The Vitals have a variety of audiences in mind – the skits about young apprentices giving female workmates a hard time will be recognisable to TAFE and high school students, the office groper lurking near the photocopier will be overfamiliar to officer workers. The debate between the wolf whistler and the Genuine Compliment is a high point. Clad in a giant foam and fabric comic strip speaking bubble, Margaret Fischer genially argues the efficacy of the conversation against more yobbo forms of courtship. It is a shrewd sketch and gently persuasive.

When Ollie Black looks into her laundry basket for clothes to wear to work, judging each garment to be too alluring because of what it might reveal, or conceal, or flatter, the final result in white gumboots, elbow length gloves, overcoat, and helmet with visor is a comic but pungent commentary on the commonplace male attitude that women are fair game if they dress attractively.
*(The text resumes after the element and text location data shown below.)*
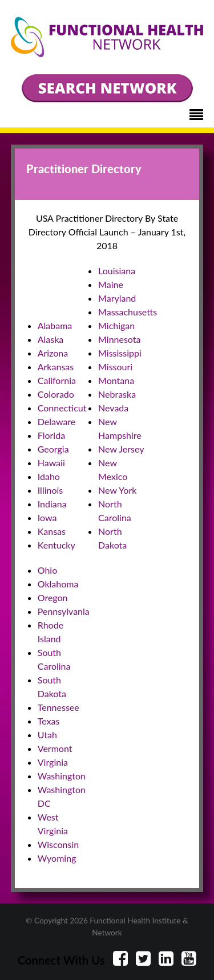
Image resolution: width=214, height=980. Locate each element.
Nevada (113, 407)
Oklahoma (58, 583)
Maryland (117, 298)
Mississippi (120, 353)
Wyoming (57, 858)
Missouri (115, 366)
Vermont (55, 748)
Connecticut (62, 407)
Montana (116, 380)
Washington (62, 775)
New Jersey (121, 449)
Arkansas (55, 366)
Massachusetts (127, 311)
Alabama (55, 325)
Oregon (53, 597)
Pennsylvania (63, 611)
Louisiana (116, 270)
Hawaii (51, 462)
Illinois (50, 490)
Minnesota (119, 339)
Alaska (51, 339)
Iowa (47, 517)
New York (117, 490)
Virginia (53, 762)
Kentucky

Director Darrelyn Gunzberg keeps the show well paced with only occasional hiccups in continuity. Cath Cantlon’s design is again thrifty and droll, with giant polystyrene props and pop art storyboard backgrounds. The quirky talents of Fischer, Black and the energetic Michelle Stanley make A Touchy Subject an enlightening one which is already raising neanderthal consciousness and providing solidarity for audiences around Adelaide.

Murray Bramwell

CentreStage Australia, August, 1987, pp.16-17.